[A cura di: Martino Verrengia – FiscoOggi, Agenzia delle Entrate]
La Corte di cassazione, con l’ordinanza n. 17470 dello scorso 28 giugno 2019, ha stabilito che, per il calcolo previsto dall’articolo 6, del decreto n. 1072/1969 del ministero dei Lavori pubblici, vanno esclusi dal dato quantitativo globale della superficie dell’immobile indicata nell’atto di acquisto solo balconi, terrazze, cantine, soffitte, scale e posto macchina, e non l’intera superficie non calpestabile, come quella afferente a mura perimetrali e divisorie.
La vertenza ha a oggetto un avviso di liquidazione per imposta di registro, emesso da un ufficio pescarese dell’Agenzia delle entrate relativo alla revoca dell’agevolazione prima casa, per superamento del limite di 240 mq, normativamente previsto, di superficie utile dell’immobile compravenduto.
Sia la Ctp di Pescara, nell’accogliere il ricorso del contribuente, che la Ctr dell’Abruzzo, nel rigettare il gravame dell’ufficio, concordavano con la prospettazione di parte contribuente, che aveva qualificato come non “di lusso” il bene compravenduto, escludendo dal calcolo della superficie utile i muri perimetrali e quelli divisori.
L’Agenzia delle entrate, pertanto, ricorreva in Cassazione, assumendo la violazione dell’articolo 5 del Dm 2 agosto 1969, richiamato nell’articolo 1, nota II bis della Tariffa parte I, allegata al Dpr n. 131/1986, in relazione all’articolo 360 n. 3 del codice di rito civile. Riteneva, in particolare, illegittimo che il computo, effettuato dai giudici regionali abruzzesi, escludesse lo spazio dell’immobile occupato dalle mura.

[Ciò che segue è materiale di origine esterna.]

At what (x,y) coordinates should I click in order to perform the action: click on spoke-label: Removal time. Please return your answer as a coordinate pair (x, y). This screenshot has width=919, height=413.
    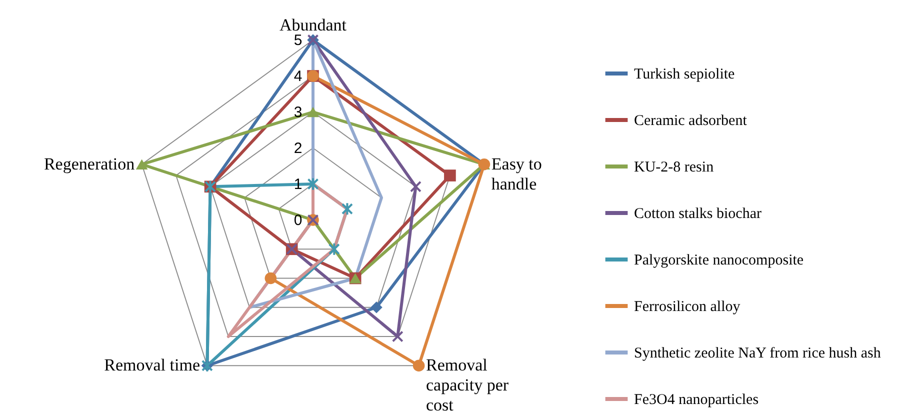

La Corte di cassazione, nello scrutinare l’unico motivo di diritto al quale era stato affidato il ricorso, fa richiamo al principio secondo cui, in tema di imposte di registro, ipotecarie o catastali, per stabilire se un’abitazione sia di lusso e, quindi, esclusa dai benefici per l’acquisto della prima casa, ai sensi della Tariffa I, articolo 1, nota II bis, Dpr n. 131/1986, la sua superficie utile va calcolata alla stregua del Dm Lavori pubblici 2 agosto 1969, n. 1072 e va determinata in quella che – dall’estensione globale riportata nell’atto di acquisto sottoposto all’imposta – residua una volta detratta la superficie di balconi, terrazze, cantine, soffitte, scale e posto macchina.

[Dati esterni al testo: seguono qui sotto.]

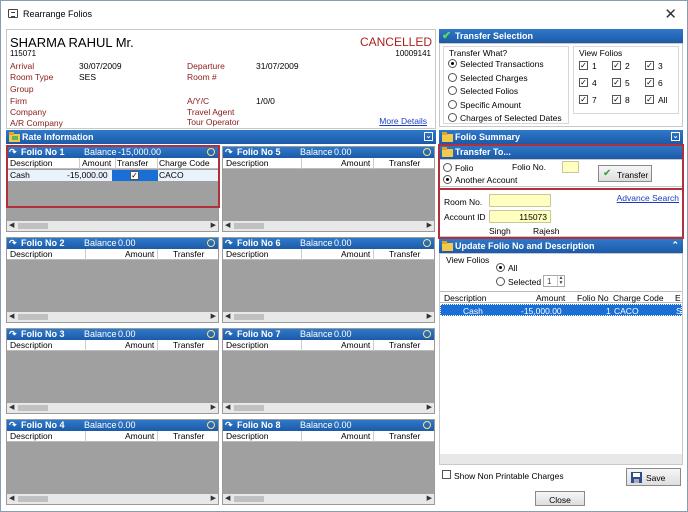 The height and width of the screenshot is (512, 688). What do you see at coordinates (675, 245) in the screenshot?
I see `collapse-up-icon: ⌃` at bounding box center [675, 245].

Non possono, continua la Cassazione, invece, applicarsi i criteri di cui al Dm Lavori pubblici 10 maggio 1977, n. 801, richiamato dall’articolo 51 della legge n. 47/1985, le cui previsioni, relative ad agevolazioni o benefici fiscali, non sono suscettibili di un’interpretazione che ne ampli la sfera applicativa.
Pertanto, conclude il Collegio di legittimità, l’articolo 6 Dm 2 agosto 1969, n. 1072 va interpretato nel senso di dover escludere dal dato quantitativo globale della superficie dell’immobile indicata nell’atto di acquisto, comprendente muri perimetrali e divisori, solo le superfici menzionate sopra e non l’intera superficie non calpestabile.

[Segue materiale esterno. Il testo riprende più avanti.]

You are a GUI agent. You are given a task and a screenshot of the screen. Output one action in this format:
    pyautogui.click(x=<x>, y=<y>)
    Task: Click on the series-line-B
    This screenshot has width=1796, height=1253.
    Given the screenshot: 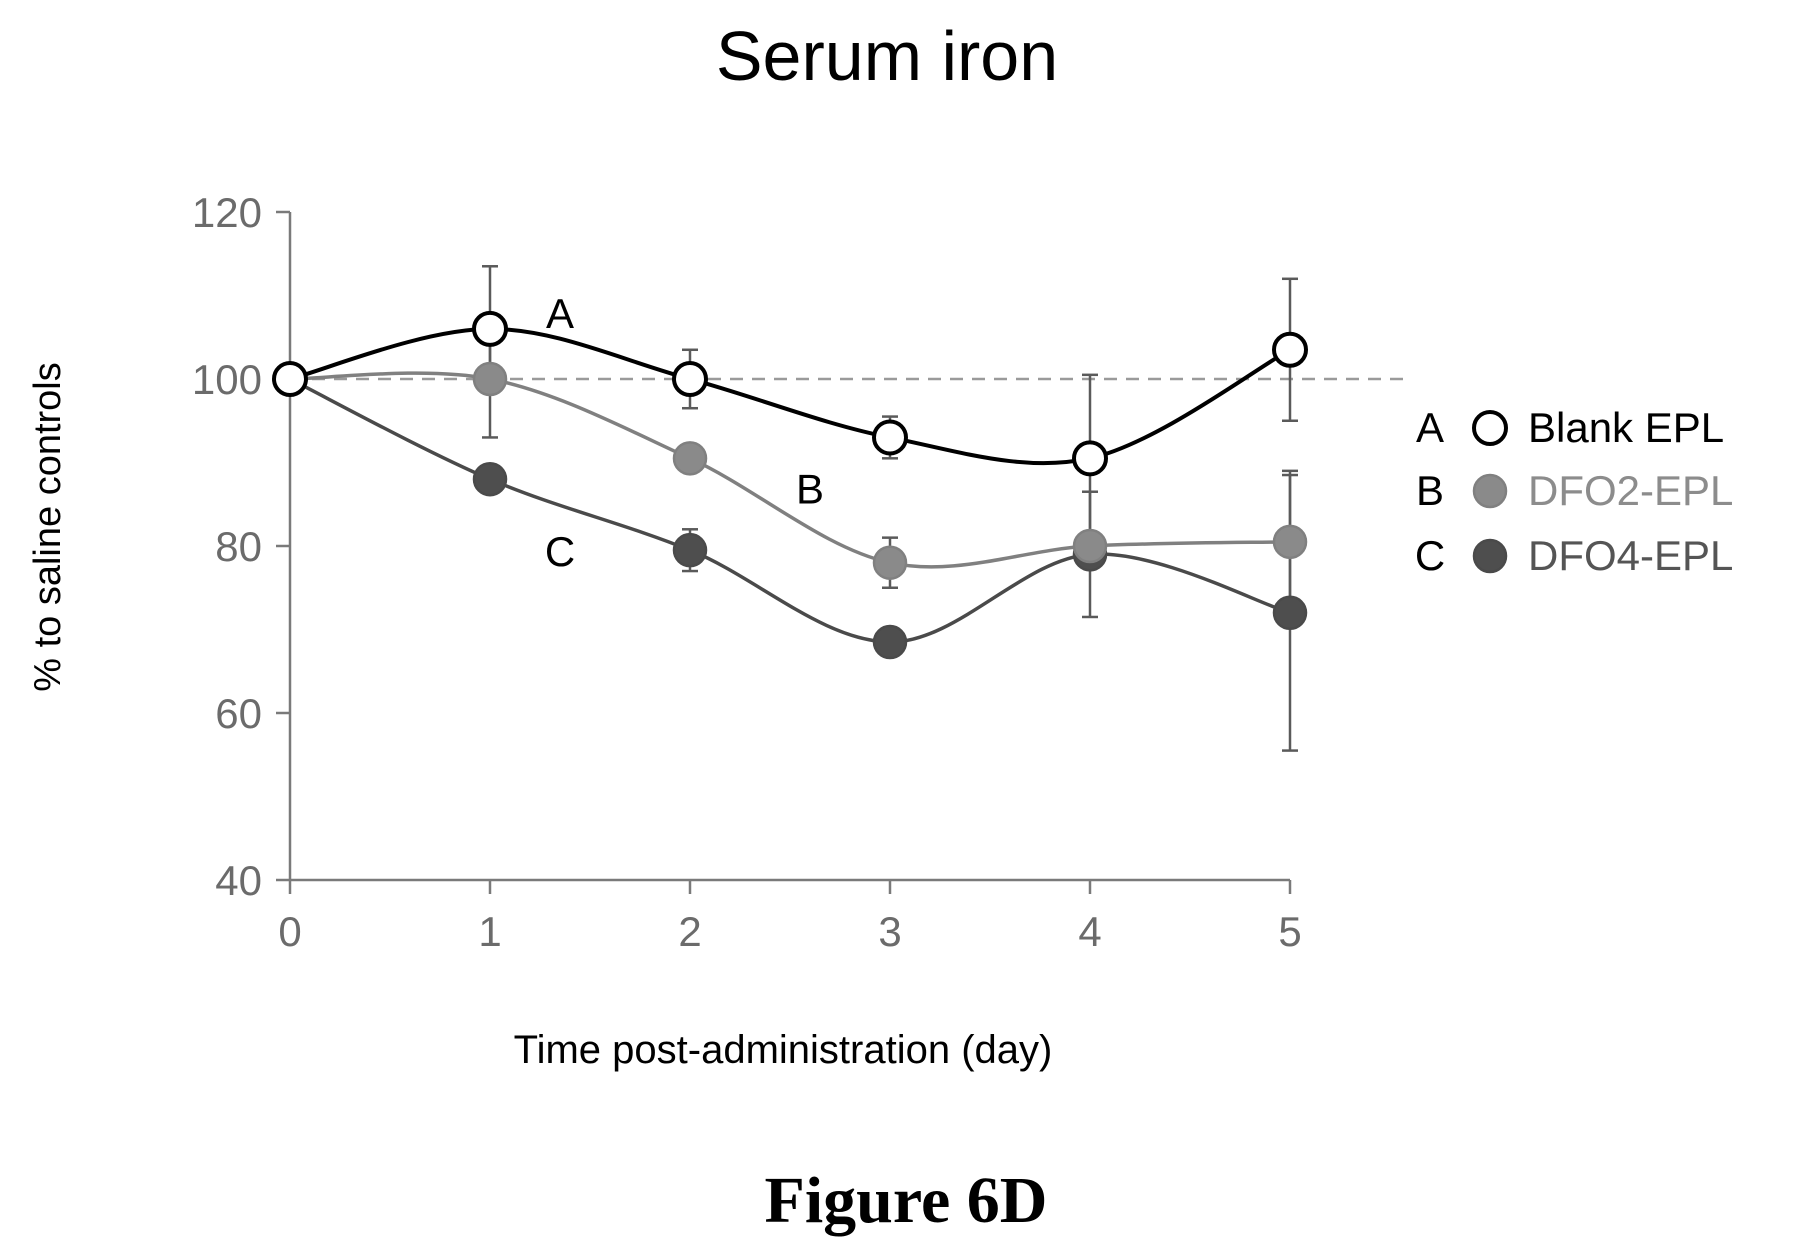 What is the action you would take?
    pyautogui.click(x=790, y=470)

L’ordinanza in commento si pone in linea di continuità con l’orientamento che già il supremo Collegio aveva espresso con propri precedenti deliberati, tra cui le sentenze nn. 861/2014 e 24449/2015 nonché, più di recente, con la pronuncia n. 8421/2017, che ha ritenuto che la superficie utile, ai fini del calcolo della natura “lussuosa”, si debba identificare, in ultima analisi, con la superficie “lorda” e non con quella “netta”, ossia con quella calpestabile, del bene.
Il deliberato che si annota, in particolare, conferma come, nell’ambito delle agevolazioni fiscali, l’interpretazione estensiva delle norme non può avere applicazione, vigendo, per contro, il criterio della stretta interpretazione letterale, primo dei criteri previsti dall’articolo 12 delle disposizioni sulla legge in generale (le preleggi).
In questo caso, dunque, l’elencazione delle superfici da escludere nel computo della superficie utile al fine di stabilire la natura “lussuosa” dell’immobile è da ritenersi tassativa: se, infatti, il legislatore avesse voluto escludere anche i muri divisori e perimetrali dal calcolo in questione lo avrebbe espressamente previsto, in linea con il noto canone ermeneutico che recita “ubi lex voluit dixit, ubi noluit tacuit”.